A reader, Carmella LaSpada, wrote to "Dear Abby" a day or so ago with a request:
"Dear Abby: Our organization, No Greater Love, honors America’s fallen and their families, and promotes peace. I am reaching out to invite you and your readers to become links in our Chain of Prayer for Peace. As you gather at Thanksgiving, add a special prayer for peace. Our goal is to link the five major world religions — Christianity, Islam, Hinduism, Buddhism and Judaism — all of which regard peace as a universal concept. While our specific beliefs may differ, we are all one through our quest for love and peace."
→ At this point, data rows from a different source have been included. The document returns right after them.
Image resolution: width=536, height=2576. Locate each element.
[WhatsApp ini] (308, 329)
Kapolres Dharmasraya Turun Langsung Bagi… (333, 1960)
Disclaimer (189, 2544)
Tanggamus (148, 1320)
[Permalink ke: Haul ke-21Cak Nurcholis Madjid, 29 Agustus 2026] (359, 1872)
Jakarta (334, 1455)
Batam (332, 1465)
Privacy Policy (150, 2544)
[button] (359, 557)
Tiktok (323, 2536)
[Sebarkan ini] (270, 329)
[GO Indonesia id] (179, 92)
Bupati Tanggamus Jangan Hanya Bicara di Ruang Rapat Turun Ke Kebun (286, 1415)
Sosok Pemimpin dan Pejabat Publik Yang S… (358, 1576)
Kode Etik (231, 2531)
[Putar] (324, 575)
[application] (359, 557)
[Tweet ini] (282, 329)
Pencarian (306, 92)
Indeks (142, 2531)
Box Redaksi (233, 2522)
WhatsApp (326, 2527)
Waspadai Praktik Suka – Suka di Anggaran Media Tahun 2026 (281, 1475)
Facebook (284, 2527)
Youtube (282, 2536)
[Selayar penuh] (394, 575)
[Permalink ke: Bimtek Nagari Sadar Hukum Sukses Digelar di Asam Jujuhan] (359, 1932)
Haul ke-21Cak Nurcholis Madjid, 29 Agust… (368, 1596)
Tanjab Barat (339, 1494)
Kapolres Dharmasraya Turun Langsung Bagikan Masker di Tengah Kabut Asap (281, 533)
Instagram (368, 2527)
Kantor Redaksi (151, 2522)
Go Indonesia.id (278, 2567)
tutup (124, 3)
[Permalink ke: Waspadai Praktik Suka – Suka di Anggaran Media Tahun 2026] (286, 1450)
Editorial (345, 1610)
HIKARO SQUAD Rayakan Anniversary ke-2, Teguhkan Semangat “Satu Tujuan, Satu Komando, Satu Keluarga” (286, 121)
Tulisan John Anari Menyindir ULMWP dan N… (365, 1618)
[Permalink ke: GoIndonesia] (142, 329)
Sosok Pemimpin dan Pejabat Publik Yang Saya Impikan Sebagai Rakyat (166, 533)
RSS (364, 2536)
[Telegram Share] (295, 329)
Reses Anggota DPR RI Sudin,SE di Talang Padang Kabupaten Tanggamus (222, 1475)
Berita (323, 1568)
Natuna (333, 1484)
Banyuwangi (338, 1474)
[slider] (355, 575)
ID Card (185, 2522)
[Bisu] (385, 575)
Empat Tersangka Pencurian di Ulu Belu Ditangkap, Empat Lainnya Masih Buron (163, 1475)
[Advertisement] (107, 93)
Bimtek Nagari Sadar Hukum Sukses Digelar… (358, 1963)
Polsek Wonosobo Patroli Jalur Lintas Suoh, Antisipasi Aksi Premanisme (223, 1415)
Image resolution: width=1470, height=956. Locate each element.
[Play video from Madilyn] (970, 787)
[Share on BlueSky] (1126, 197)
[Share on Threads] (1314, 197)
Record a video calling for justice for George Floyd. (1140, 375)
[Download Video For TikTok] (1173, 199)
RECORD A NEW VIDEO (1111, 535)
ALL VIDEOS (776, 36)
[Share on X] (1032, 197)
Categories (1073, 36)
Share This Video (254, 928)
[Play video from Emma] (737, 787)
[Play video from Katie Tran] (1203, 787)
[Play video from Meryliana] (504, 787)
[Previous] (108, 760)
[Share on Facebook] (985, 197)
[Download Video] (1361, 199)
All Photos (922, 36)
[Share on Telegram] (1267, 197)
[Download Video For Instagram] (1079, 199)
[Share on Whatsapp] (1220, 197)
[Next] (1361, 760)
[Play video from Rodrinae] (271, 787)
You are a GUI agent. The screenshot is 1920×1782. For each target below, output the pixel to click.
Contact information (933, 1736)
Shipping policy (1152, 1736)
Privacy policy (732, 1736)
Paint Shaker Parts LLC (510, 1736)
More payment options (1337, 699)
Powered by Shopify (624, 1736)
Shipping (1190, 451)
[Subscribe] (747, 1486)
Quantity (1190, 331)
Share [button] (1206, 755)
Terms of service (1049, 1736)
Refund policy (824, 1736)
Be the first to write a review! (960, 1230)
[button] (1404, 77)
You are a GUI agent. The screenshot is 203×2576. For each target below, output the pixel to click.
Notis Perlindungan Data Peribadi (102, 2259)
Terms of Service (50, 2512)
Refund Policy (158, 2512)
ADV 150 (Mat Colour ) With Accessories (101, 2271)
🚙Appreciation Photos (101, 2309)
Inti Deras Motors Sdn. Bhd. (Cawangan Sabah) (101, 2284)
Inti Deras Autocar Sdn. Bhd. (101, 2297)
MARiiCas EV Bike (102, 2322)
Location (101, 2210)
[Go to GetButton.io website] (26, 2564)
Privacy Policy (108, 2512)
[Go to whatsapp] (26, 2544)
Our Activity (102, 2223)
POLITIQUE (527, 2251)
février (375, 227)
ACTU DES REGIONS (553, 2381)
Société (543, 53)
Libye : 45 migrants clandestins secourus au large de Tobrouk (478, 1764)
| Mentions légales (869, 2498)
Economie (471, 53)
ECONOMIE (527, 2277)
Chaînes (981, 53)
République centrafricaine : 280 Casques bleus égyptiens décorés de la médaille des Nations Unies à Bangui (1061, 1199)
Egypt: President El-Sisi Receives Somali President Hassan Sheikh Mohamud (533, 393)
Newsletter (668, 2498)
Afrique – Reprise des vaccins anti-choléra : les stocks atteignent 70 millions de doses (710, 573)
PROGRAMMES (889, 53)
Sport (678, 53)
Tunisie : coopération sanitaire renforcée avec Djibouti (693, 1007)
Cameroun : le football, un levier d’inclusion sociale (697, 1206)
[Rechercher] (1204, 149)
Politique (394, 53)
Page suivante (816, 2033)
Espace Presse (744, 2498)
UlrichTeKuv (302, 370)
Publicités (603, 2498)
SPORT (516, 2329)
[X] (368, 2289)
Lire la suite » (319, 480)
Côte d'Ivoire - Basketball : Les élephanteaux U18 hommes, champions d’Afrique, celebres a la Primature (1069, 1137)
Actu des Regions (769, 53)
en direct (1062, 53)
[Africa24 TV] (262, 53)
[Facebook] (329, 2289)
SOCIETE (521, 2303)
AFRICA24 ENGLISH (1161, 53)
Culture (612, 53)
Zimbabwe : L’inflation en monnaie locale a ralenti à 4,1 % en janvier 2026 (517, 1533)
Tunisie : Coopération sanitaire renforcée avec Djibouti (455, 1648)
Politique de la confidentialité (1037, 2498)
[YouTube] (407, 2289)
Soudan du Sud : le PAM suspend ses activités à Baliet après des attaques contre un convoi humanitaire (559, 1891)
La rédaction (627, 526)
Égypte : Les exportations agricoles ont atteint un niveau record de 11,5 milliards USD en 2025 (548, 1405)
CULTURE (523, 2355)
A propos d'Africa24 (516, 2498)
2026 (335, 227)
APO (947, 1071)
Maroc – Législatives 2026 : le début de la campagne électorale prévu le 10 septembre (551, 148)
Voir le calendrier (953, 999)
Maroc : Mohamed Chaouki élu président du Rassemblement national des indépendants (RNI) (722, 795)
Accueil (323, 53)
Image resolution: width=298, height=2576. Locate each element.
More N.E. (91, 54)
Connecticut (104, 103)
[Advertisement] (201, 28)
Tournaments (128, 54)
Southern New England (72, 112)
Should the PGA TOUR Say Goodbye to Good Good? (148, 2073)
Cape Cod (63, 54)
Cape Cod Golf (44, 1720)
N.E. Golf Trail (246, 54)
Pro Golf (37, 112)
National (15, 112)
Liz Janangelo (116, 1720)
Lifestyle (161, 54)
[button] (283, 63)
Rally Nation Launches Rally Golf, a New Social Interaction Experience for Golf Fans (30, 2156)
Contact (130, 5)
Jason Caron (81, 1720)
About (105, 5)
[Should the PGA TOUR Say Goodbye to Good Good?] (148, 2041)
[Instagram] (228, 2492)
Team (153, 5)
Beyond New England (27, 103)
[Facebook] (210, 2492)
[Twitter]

I pass this wonderful, inspired request along to you, dear readers, and ask you to pass it along, so that at many, many Thanksgiving tables this year across the country, among people of all faiths, races, ethnicities, and political beliefs, prayers will be said for Peace on Earth. If we can see each other as brothers and sisters, united by our common humanity and our common spiritual DNA as children of God, our deepest thanksgiving will be for each other, for the existence of all of us in this world. In 1621, the Pilgrims and the Wampanoag came together in peace for one luminous, three day festival, giving thanks not only for an abundant harvest, but also for each other. So we too, though also different in so many ways, can, through our mutual prayer, encompass our whole world with thanksgiving and peace - this luminous Thursday.